Complete the following:
1. Answer these questions about the court decision excerpt:
(a) Before which justice was the matter heard?
(b) On what date did Claymore Limited file the Claim?
(c) On what date did the Defendants file their Counter Claim?
2. In the court decision excerpt, what is the exact text between "DECISION AS TO" and "11 April 2025.", inclusive? Transcribe it.

Document excerpt:
-- begin --
IN THE SUPREME COURT OF
Civil
THE REPUBLIC OF VANUATU
Case No. 24/3101 SC/CIVL
(Civil Jurisdiction)



BETWEEN:
Claymore Limited

Claimant
AND:
Daniel Kalulu Kalsrap

First Defendant
AND:
George Taleo

Second Defendant
AND:
Director of Lands

Interested Party



Date of Hearing:
17 October 2025
Before:
Justice V.M. Trief
In Attendance:
Claimant – Ms V. Muluane

Defendants – Mr S. Kalsakau

Interested Party – no appearance (Mr F. Bong)
Date of Decision:
20 October 2025



DECISION AS TO DEFENDANTS’ URGENT APPLICATION FOR THE COUNTER CLAIM TO BE DECLARED EFFECTUAL


  1. On 1 October 2024, the Claimant Claymore Limited filed the Claim seeking a declaration that lease title no. 12/0844/238 located at Honeymoon Beach at Pango on Efate island (‘lease 238’) is outside the disputed custom area of Eleu-Eraukot, the subject of EIC 03/92 and LAC 1/2009, and permanent restraining orders against the First Defendant Daniel Kalulu Kalsrap and the Second Defendant George Taleo entering onto lease 238 and threatening or intimidating the Claimant and its workers, agents and associates in their conduct as lessee of the lease.
  2. The Claim is disputed: the Second Defendant’s Defence filed on 14 February 2025, Interested Party’s Defence filed on 26 March 2025 and First Defendant’s Defence filed on 11 April 2025.
  3. The Defendants did not comply with the Court’s Orders to file a counter claim. Eventually, on 17 July 2025, they filed a Counter Claim followed on 23 July 2025 by their Urgent Application for the Counter Claim to be declared effectual (the ‘Application’) and the Sworn statement of counsel Mr Kalsakau in support. The Application is made pursuant to rules 6.5(2)(b)-(d) and 18.11 of the Civil Procedure Rules (‘CPR’).
-- end --
Stored data:
-- begin --
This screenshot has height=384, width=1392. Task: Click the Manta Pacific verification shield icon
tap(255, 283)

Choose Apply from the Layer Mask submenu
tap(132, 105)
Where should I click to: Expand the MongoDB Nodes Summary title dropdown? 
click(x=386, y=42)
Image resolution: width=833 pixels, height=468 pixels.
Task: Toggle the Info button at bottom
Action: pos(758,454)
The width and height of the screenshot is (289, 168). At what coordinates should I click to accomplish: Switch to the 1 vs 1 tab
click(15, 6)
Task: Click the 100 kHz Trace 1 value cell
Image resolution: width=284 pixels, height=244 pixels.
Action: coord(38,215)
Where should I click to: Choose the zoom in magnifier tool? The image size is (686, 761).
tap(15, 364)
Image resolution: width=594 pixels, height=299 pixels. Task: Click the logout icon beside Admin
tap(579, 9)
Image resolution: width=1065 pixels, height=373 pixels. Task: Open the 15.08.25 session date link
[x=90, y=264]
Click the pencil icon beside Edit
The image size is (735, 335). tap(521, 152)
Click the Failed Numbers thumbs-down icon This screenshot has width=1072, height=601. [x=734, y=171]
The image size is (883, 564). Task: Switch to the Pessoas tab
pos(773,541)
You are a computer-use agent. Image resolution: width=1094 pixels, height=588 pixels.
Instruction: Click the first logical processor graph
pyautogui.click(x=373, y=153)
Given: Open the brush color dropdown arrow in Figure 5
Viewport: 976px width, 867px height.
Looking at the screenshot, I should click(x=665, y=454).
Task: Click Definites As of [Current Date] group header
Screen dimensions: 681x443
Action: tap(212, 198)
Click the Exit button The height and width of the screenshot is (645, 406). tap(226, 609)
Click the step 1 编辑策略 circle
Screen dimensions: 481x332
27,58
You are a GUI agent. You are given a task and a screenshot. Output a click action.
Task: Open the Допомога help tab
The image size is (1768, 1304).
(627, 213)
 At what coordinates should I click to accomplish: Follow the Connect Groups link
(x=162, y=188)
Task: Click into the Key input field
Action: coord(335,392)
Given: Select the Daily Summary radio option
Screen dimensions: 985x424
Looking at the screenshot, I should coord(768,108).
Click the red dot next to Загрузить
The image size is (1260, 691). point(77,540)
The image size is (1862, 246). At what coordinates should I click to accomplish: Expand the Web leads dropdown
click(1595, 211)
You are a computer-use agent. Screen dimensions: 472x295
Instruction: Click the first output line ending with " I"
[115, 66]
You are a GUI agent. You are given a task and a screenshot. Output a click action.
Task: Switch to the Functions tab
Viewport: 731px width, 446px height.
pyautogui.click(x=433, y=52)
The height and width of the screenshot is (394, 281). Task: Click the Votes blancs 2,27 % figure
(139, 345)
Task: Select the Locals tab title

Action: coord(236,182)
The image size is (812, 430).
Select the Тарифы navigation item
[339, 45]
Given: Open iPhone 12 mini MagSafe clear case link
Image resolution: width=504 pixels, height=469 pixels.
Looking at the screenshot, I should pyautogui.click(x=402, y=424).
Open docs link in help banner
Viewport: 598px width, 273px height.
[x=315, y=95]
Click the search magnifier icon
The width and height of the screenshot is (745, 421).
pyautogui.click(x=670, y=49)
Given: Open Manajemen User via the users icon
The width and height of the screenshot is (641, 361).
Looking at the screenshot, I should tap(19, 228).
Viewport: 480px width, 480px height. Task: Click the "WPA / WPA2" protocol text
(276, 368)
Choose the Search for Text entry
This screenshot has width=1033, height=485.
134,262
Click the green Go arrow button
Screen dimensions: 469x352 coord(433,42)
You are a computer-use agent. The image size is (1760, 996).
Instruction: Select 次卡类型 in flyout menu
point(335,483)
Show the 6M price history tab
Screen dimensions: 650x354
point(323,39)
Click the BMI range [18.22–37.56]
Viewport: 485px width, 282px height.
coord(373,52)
-- end --
Set of answers:
1.
(a) Justice V.M. Trief
(b) 1 October 2024
(c) 17 July 2025

2.
DECISION AS TO DEFENDANTS’ URGENT APPLICATION FOR THE COUNTER CLAIM TO BE DECLARED EFFECTUAL


  1. On 1 October 2024, the Claimant Claymore Limited filed the Claim seeking a declaration that lease title no. 12/0844/238 located at Honeymoon Beach at Pango on Efate island (‘lease 238’) is outside the disputed custom area of Eleu-Eraukot, the subject of EIC 03/92 and LAC 1/2009, and permanent restraining orders against the First Defendant Daniel Kalulu Kalsrap and the Second Defendant George Taleo entering onto lease 238 and threatening or intimidating the Claimant and its workers, agents and associates in their conduct as lessee of the lease.
  2. The Claim is disputed: the Second Defendant’s Defence filed on 14 February 2025, Interested Party’s Defence filed on 26 March 2025 and First Defendant’s Defence filed on 11 April 2025.